Ein lauter Knall und die Peitsche kehrte zu mir zurück. „Wo habt ihr die anderen Gefangenen hingebracht? Eine Ritterin mit schwarzem Haar. Die Prinzen von Fellemen. Sprecht, solange ihr dazu noch in der Lage seid!" knurrte ich und zerrte einen der Männer am Kragen hoch. „Die wurden doch schon längst verkauft. Du kommst zu spät!" grinste der Mann hämisch. Er log und aus irgendeinem Grund sah er sich im Vorteil.

„Stirb." Flammen leckten über meinen Arm und verschlangen den Mann. Schreiend fiel er zu Boden. Zappelnd rollte er über den Boden und versuchte das Feuer zu ersticken, das sich durch seine Kleidung fraß. Der Geruch von verbranntem Fleisch stieg in die Luft. Ungerührt nahm ich einen der anderen am Kragen hoch. „Selbe Frage. Antworte!" eingeschüchtert zuckte der jüngere zusammen. Ich konnte nur zu deutlich seine Angst riechen.

„Sie sollen heute... heute nach Fellemen ausgeliefert werden. Sicher wurden sie... sie wurden bereits zum Drachenfort gebracht, um sie... um sie abzutransportieren. A... aber du wirst nicht mehr rechtzeitig da sein, um sie... sie zu retten." Stammelte er. „Danke für die Info." Ich stieß ihn von mir und die Flammen verschlagen auch ihn und seine Kollegen. Schnell rannte ich weiter.

Ich folgte dem Geruch nach Drachen. In den Gängen war er zwar überall, aber desto weiter ich ihm folgte, desto stärker wurde er. Irgendwann nahm ich Leris und Calens Geruch wahr. Die Wachen, die mir entgegenkamen, übersprang ich einfach und schoss um die Ecke. Stimmen wurden laut. Der Geruch von Melion vermischte sich mit dem der anderen beiden, zusammen mit einem vierten.

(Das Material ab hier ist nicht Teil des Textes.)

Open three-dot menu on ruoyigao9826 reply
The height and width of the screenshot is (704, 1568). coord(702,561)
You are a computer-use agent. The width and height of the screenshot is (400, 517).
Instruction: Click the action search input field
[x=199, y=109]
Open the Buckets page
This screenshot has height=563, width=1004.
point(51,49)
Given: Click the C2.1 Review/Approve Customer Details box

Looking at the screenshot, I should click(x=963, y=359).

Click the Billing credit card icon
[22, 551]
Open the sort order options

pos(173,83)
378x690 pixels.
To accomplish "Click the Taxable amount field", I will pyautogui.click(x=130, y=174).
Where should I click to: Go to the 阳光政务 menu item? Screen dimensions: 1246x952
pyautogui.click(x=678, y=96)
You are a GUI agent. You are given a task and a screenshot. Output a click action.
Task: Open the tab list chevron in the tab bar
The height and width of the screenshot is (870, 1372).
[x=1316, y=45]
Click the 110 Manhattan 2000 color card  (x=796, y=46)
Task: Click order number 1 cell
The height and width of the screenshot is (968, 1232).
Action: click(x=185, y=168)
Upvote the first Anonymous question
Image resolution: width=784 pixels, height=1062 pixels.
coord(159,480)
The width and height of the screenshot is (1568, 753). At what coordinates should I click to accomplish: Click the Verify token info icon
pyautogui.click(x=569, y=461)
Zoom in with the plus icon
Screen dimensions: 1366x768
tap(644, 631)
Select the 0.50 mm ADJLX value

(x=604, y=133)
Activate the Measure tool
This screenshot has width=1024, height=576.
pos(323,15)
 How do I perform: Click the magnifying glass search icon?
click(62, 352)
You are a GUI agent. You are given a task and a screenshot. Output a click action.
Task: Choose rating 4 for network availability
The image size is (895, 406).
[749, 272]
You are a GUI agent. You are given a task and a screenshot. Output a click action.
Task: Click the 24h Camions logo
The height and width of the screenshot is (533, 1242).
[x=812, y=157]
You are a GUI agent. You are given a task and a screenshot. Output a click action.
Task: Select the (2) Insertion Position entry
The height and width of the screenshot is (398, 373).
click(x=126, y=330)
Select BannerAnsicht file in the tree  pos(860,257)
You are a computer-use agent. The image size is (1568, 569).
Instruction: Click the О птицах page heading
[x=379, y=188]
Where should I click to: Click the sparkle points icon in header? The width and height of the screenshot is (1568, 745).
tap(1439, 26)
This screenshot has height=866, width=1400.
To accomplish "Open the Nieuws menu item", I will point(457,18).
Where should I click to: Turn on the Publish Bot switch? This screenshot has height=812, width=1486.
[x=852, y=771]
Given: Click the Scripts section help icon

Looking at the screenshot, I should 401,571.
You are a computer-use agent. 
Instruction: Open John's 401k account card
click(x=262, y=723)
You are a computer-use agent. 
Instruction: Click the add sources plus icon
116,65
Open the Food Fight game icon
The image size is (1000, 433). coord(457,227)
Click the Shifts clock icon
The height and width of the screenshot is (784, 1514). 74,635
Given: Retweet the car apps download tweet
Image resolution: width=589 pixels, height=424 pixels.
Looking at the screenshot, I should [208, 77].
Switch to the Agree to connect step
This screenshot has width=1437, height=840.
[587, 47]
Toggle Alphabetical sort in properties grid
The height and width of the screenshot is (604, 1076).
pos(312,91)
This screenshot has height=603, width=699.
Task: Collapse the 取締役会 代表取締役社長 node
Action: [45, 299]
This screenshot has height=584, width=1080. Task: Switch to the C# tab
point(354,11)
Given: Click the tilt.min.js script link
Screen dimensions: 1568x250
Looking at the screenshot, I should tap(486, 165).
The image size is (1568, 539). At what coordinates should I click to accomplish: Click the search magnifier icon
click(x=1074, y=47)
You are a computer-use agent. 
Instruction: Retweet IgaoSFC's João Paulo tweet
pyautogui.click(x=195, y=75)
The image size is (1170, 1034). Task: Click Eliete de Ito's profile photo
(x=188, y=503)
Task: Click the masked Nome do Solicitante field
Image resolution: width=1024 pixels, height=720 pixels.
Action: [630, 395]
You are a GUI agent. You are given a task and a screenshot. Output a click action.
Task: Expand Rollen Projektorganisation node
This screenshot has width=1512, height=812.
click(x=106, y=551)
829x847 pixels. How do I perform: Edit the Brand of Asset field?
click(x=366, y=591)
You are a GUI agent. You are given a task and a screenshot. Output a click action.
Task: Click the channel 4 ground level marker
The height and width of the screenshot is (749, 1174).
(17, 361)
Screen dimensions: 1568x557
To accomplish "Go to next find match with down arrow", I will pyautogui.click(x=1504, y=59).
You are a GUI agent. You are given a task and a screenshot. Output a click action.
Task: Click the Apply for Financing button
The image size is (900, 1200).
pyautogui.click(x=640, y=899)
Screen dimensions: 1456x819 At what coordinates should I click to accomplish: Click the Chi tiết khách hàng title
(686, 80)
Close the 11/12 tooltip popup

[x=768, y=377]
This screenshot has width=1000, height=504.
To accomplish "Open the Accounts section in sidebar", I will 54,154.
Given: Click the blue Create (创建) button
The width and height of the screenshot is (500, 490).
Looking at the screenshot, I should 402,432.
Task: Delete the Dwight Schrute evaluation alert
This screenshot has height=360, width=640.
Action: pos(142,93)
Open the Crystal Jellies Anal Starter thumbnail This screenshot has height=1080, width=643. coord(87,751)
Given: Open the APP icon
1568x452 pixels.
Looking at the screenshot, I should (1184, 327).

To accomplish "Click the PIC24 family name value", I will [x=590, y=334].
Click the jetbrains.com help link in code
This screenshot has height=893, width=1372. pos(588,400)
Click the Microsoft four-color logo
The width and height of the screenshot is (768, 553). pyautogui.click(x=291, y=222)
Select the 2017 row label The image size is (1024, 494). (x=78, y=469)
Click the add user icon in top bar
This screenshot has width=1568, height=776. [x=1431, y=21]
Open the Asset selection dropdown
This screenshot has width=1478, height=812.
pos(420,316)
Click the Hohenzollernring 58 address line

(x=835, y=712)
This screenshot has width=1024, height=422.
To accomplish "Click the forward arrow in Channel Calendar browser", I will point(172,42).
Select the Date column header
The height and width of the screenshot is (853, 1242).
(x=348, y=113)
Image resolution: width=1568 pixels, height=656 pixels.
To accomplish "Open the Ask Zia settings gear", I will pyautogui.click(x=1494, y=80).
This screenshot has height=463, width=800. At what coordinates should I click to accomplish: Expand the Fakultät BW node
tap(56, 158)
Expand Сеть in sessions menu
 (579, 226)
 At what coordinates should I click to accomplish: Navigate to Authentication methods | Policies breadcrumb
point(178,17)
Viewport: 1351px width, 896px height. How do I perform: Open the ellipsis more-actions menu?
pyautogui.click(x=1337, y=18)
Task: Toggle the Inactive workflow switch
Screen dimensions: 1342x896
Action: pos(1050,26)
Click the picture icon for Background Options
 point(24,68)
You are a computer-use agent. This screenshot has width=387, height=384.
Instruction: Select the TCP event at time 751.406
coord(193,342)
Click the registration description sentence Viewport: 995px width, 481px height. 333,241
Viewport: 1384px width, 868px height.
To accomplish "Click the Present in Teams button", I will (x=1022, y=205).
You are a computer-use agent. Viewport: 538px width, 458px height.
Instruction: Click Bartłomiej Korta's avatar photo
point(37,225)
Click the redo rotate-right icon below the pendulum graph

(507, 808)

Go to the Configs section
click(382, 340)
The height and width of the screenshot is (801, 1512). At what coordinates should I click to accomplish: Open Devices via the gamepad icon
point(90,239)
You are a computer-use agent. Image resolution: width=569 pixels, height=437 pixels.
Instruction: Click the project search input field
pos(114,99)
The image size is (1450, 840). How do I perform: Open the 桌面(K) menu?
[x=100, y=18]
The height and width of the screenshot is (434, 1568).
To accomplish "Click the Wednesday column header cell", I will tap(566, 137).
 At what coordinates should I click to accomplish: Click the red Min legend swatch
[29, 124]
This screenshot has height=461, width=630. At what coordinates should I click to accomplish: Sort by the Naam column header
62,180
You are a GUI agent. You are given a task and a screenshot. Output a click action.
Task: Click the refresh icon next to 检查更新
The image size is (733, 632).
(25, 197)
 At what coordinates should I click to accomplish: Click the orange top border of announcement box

Der Gang lief auf eine schmale Tür zu. In vollem Tempo brach ich durch die Tür ins Freie. Kalte Luft wehte mir entgegen. Mit beschleunigtem Atem sah ich mich um. Ich stand auf einer Anhöhe, die zu beiden Seiten die Wand entlang führte. Davor eröffnete sich eine riesige Höhle, von ihr aus hatte man einen weiten Blick über das verschneite Gebirge, das im Sonnenlicht glitzerte. Zu beiden Seiten befanden sich vergitterte Höhlen, die als Stallungen dienten. Drachen aller Art saßen hinter den Gittern. Stumm, wartend, reglos wie Tote.

Unten auf dem Platz standen Melion, Leris und die Prinzen. Umzingelt von den schwarzen Drachenreitern, waren sie auf ihrer Flucht erwischt worden. Keiner hatte mich bemerkt, während ein Mann durch die Reihen der Drachenreiter nach vorne trat. Ein hagerer Mann von dunkler Präsenz. Das weiße Haar fiel ihm dünn über die Schultern. Das Schwarz seiner Kleidung ließ ihn nur noch blasser wirken.

„So nah an der Freiheit und doch so fern." Sprach der Drachenreiter beinahe schon philosophisch dabei, war seine Stimme von purer Kälte geprägt. „Ich respektiere eure Beharrlichkeit, aber weiter werdet ihr nicht kommen. Legt eure Waffen nieder und euch wird nichts geschehen." Es war ein Befehl, keine bitte! 

„Aufgeben ist keine Option!", entgegnete Leris entschlossen, die ihr Schwert fest in der Hand hielt. „König Jarmos wird auch für eure toten Leiber zahlen... Tötet sie!" Ich holte tief Luft und spie Wasser. Heiß dampfend flutete es die Höhle und umrundete meine Freunde. Schreiend wurden die Drachenreiter überrascht und von den Wassermassen zu Boden geworfen. Nur ihr Anführer war in die Luft ausgewichen.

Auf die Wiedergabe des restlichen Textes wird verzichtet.